Edging back, out of sight of the transports in the front windows, I walk the length of the aisle. It takes forever, since I have to move like a ghost to prevent the matches from rattling in my pockets. Every muscle is clenched with the effort of remaining silent. When I reach the top of the aisle, I hear the heavy footfalls of at least three Nahx. They are feet away from seeing me. Quickly, I lie down on the floor, facedown. At the last minute I pull the dart out of my pocket and wedge it under my neck. I close my eyes and hold my breath. Hopefully, there is more than one team in here. Hopefully, they don’t have some way to communicate who they have and haven’t killed. Hopefully, they won’t shoot me again for good measure, the way they did with Felix.
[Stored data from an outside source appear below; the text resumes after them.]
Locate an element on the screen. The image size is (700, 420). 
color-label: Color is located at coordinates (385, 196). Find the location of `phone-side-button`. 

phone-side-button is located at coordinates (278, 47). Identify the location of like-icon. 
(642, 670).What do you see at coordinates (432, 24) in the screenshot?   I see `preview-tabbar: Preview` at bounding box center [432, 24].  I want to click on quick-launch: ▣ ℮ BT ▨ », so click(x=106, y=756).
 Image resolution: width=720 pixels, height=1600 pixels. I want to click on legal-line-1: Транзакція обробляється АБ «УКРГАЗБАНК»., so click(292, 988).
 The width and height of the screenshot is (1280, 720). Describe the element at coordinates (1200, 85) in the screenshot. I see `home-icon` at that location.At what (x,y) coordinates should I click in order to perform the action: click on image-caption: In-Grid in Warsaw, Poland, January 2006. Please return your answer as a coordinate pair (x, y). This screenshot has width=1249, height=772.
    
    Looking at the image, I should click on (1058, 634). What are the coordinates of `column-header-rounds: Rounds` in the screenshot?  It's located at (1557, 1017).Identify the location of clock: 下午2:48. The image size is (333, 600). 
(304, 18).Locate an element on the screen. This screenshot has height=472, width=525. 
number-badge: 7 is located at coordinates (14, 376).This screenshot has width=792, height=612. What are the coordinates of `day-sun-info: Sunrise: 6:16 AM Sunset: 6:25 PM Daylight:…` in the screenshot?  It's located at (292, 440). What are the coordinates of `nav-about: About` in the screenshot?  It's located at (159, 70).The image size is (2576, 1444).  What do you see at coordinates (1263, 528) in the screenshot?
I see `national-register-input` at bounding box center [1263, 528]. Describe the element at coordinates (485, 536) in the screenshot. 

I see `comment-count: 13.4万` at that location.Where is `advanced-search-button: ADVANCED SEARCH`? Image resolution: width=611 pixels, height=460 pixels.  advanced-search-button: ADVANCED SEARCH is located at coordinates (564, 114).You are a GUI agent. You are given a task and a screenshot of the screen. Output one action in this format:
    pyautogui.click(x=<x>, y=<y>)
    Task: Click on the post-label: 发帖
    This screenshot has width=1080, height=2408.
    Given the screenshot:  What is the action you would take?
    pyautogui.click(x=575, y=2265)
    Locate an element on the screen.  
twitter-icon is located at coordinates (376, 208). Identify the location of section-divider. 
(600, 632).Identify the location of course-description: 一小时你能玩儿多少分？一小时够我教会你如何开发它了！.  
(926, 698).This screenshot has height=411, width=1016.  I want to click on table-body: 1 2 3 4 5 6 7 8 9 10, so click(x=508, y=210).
Now I know the meaning of hope. It’s what tethers you to the land of the living. Lose that and you die.
The heavy footsteps turn down the aisle. They approach slowly and stop above me. One of them nudges my thigh. I tense my neck muscles to keep the dart wedged. Everything inside me is screaming, praying they won’t notice that there are no black veins on my neck. I count to myself to keep from exploding. It feels like I’ve been holding my breath forever. Finally, the footsteps move away. I follow the sound of them to the far end of the aisle and exhale gently when they disappear. I lie there for a long time. It feels like an hour. Finally, I dare to open my eyes and move. I crawl down the aisle again, past Sawyer’s body, and peek out to the front window.